This race is limited to 400 starters due to permit issues for the bit that goes through a wilderness area. Without that limit, they could probably easily find 3000 or more runners that would love to start this race. This means that there is a LOT of competition for those 400 slots, many of which are automatic entries (the top ten men and women finishers are guaranteed entry, as well as top three finishers in a variety of races that are part of the Montrail Ultra Cup).

Mortals have to enter a lottery and hope to get their name drawn. New for this year was that runners that failed to get their names picked in previous years got bonus lottery tickets, which greatly increased their chances.

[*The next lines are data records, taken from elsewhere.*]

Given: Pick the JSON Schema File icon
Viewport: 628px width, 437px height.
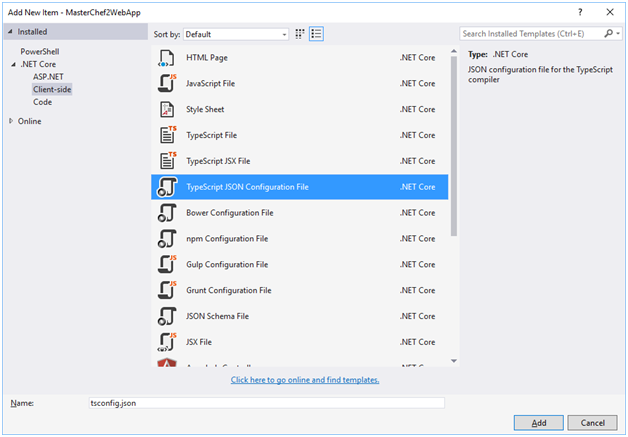Looking at the screenshot, I should [x=167, y=316].
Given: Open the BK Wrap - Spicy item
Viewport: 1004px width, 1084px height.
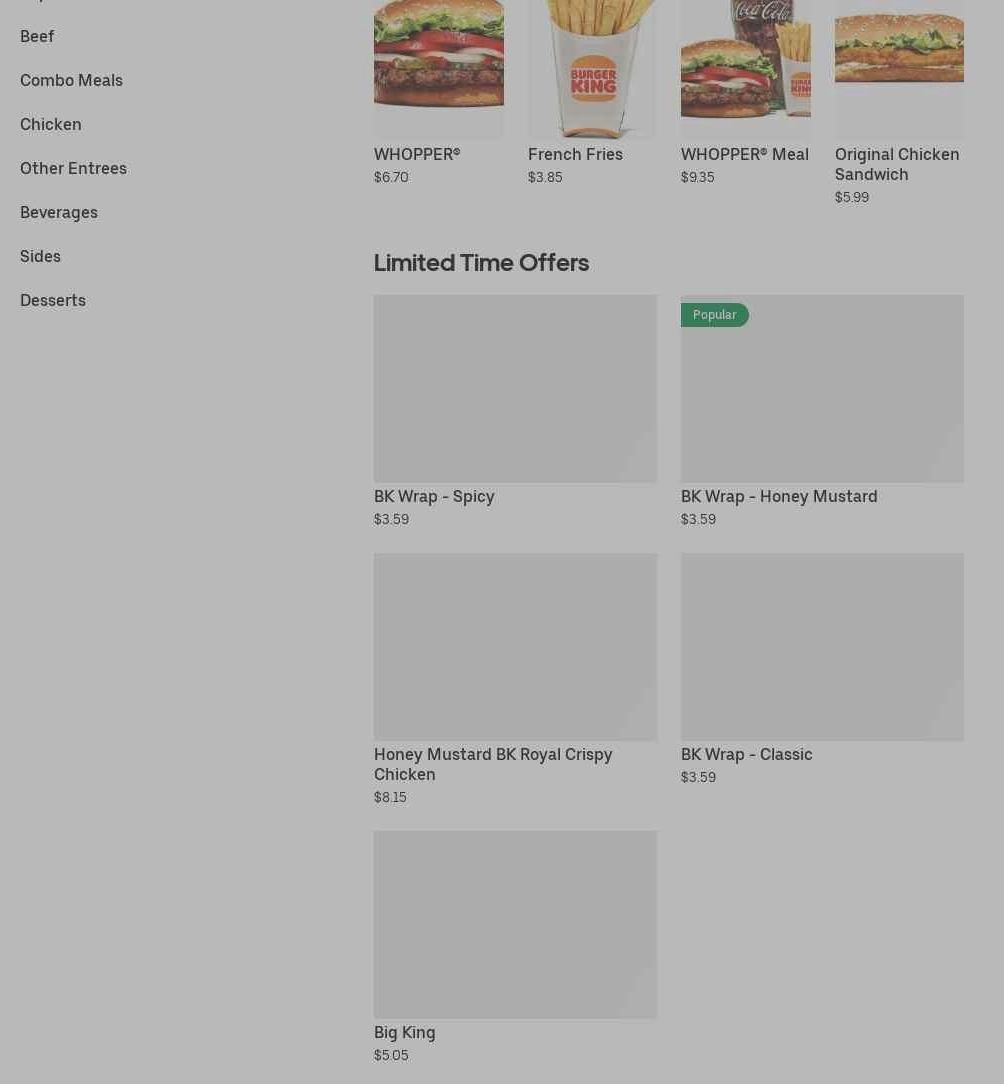Looking at the screenshot, I should (434, 496).
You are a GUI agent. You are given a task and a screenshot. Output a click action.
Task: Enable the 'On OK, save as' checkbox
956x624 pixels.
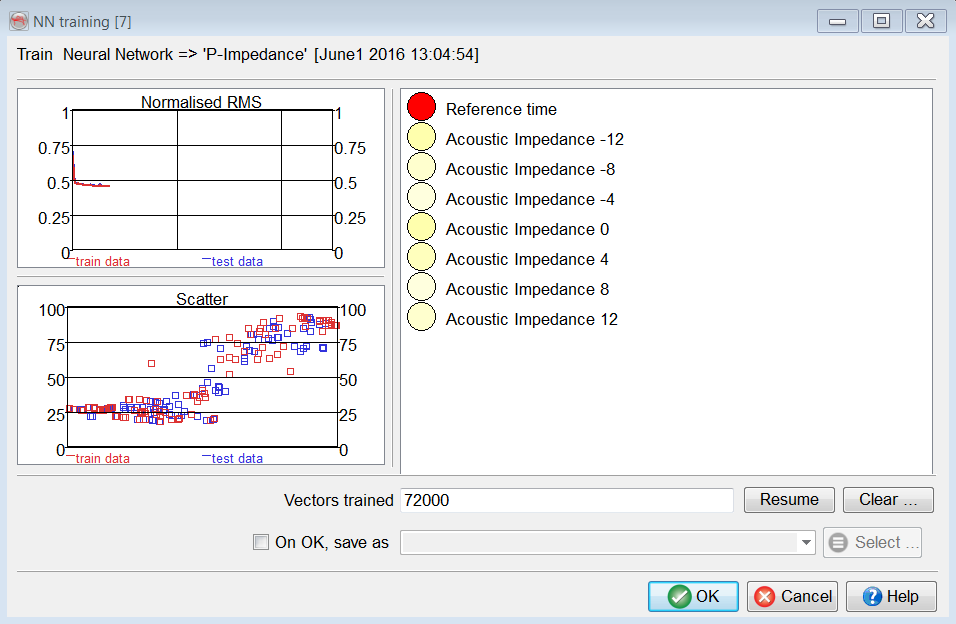coord(261,542)

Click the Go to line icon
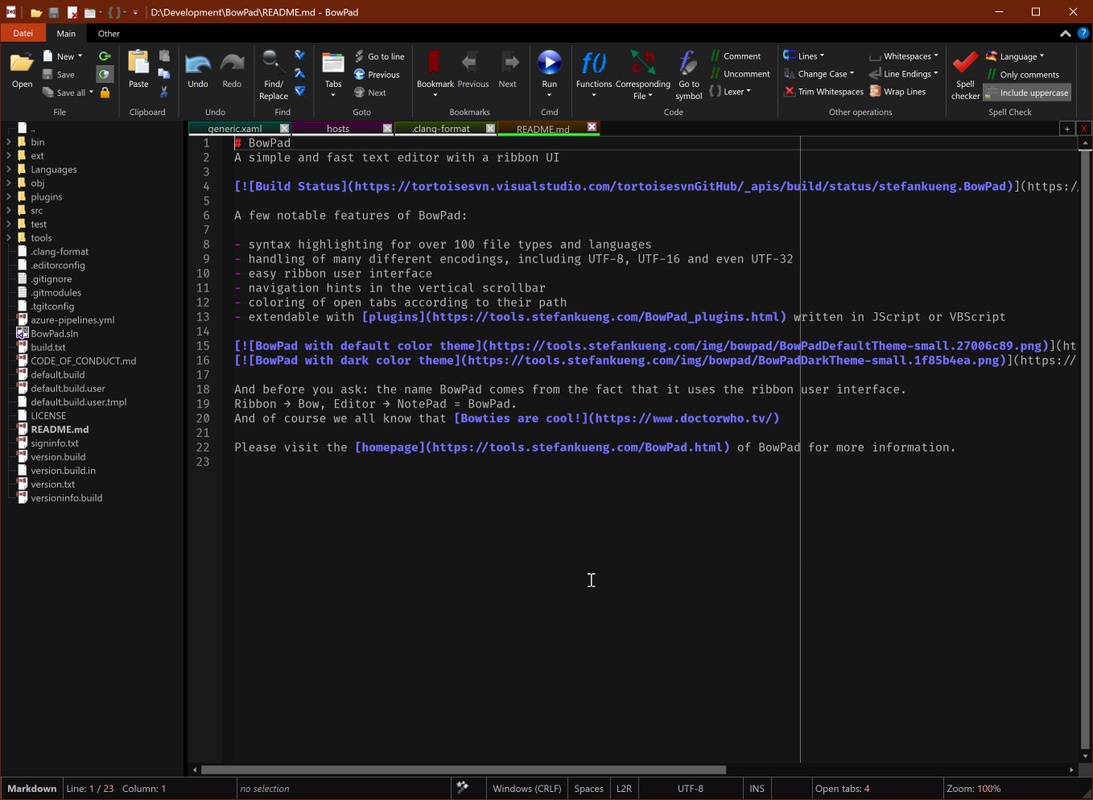[x=360, y=57]
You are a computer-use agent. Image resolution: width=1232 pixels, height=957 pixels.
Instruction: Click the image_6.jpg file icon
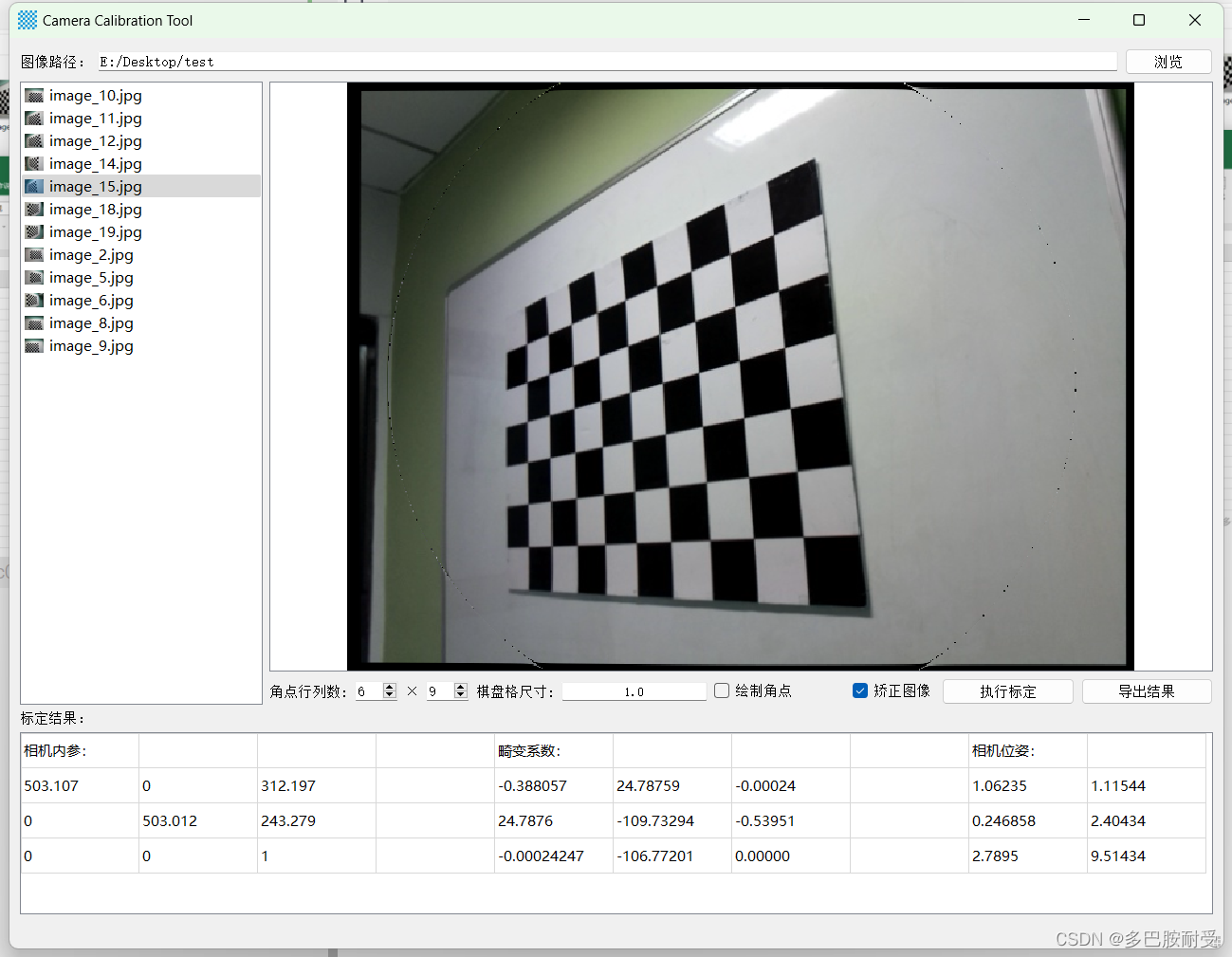(34, 300)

So a first year entrant got one lottery ticket, while someone that failed to get drawn in the previous four years got five tickets for this year.

Seth, who has the decidedly non-elite number of 359, tossed his name in the hat with a single lottery ticket. And got his name pulled. And then went on to finish second. This is so cool! (Emily, John, and Peggy also got in with one lottery ticket. Lina had two. Roger was a ticket hog and had three. I know several people that had five tickets and didn't get in. If you are keen to learn more about the lottery process, click here.)

Stephanie Howe won the women's race.
Note that Stephanie also has a non-elite number. She had two tickets in the lottery, had one picked, and then went on to win the race. Nicely done!

A fun thing was that there were a number of kids that hung out around the track, holding out their hands for high fives as the runners came in. For Stephanie, a herd of the kids paced her around the track - I loved this!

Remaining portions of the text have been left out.